- **Action item**:
Print out the data below in full and exactly, skipping the pictures.
☆ ☆ ☆ ☆ ☆
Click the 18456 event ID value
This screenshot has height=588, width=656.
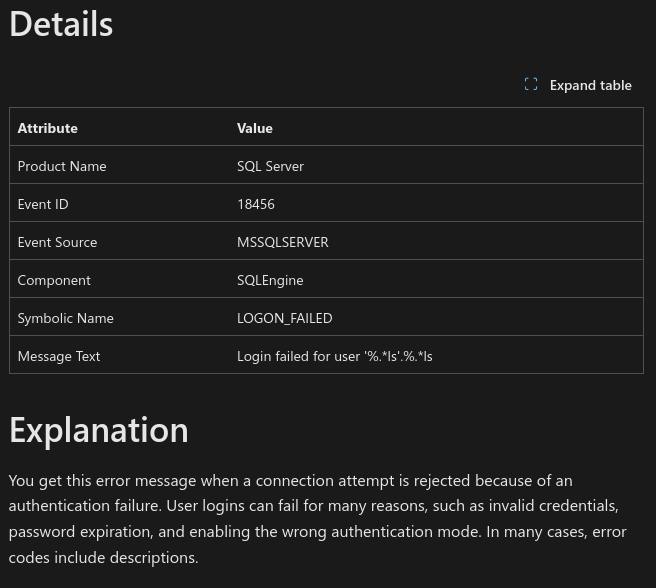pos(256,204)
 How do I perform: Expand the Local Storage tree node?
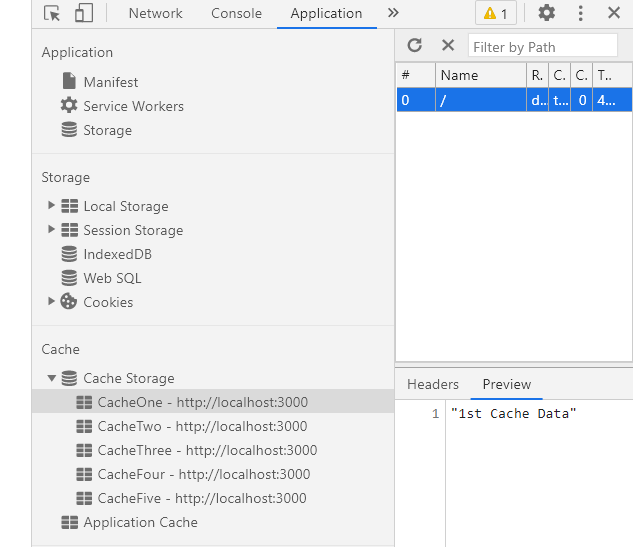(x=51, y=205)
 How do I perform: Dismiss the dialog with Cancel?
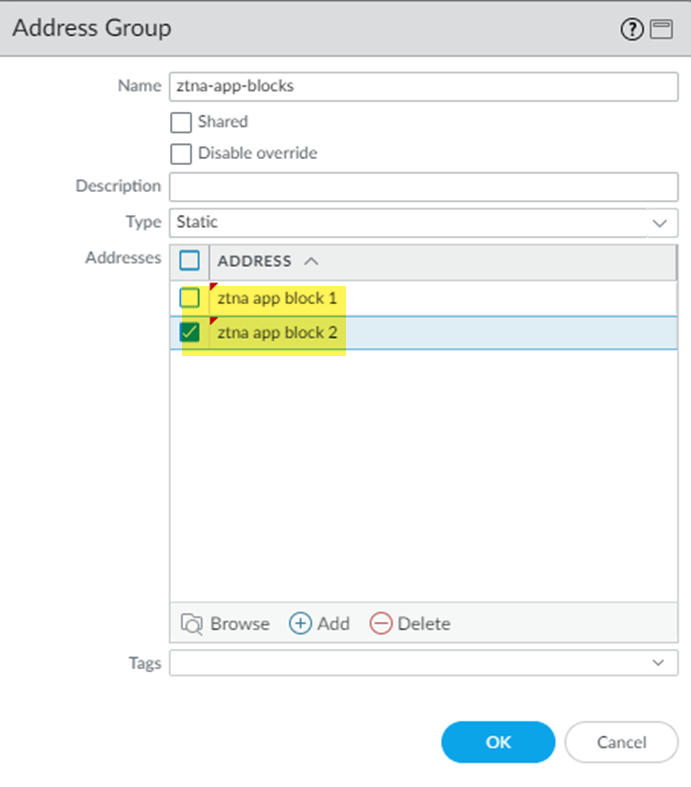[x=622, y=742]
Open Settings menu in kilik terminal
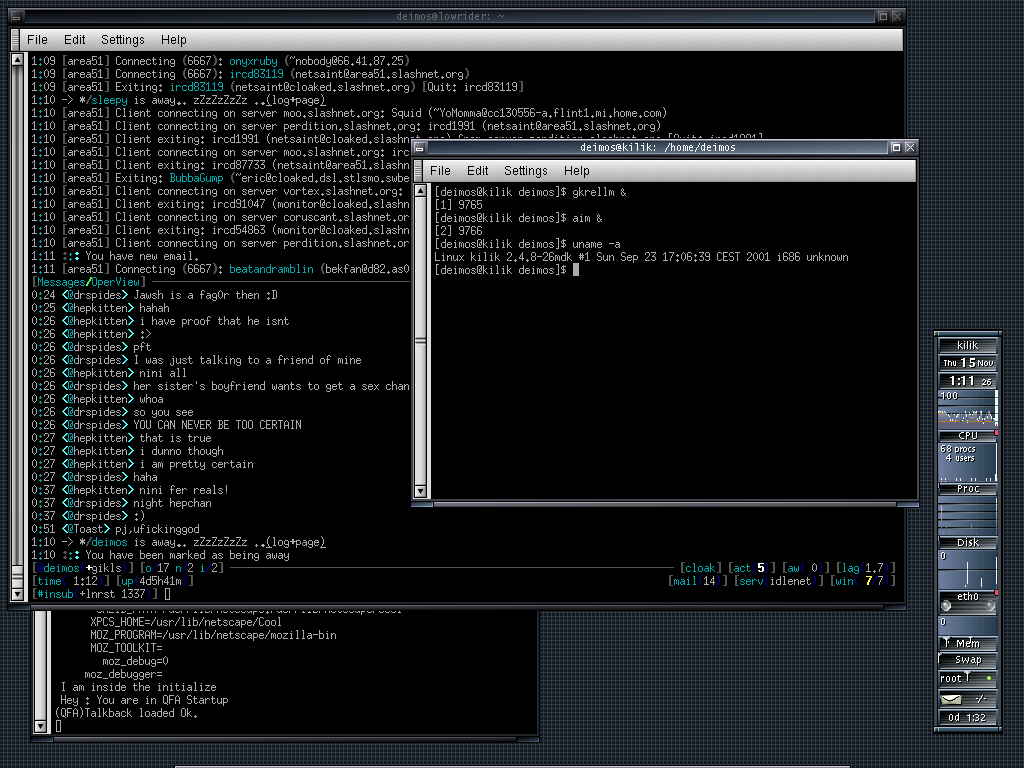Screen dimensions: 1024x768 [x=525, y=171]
☆ ☆ ☆ ☆ ☆
- **Solved problem**:
Click the 18456 event ID value
This screenshot has height=588, width=656.
pos(256,204)
 How do I perform: Expand the Local Storage tree node?
(x=51, y=205)
 How do I perform: Dismiss the dialog with Cancel?
[x=622, y=742]
Open Settings menu in kilik terminal
Screen dimensions: 1024x768 [x=525, y=171]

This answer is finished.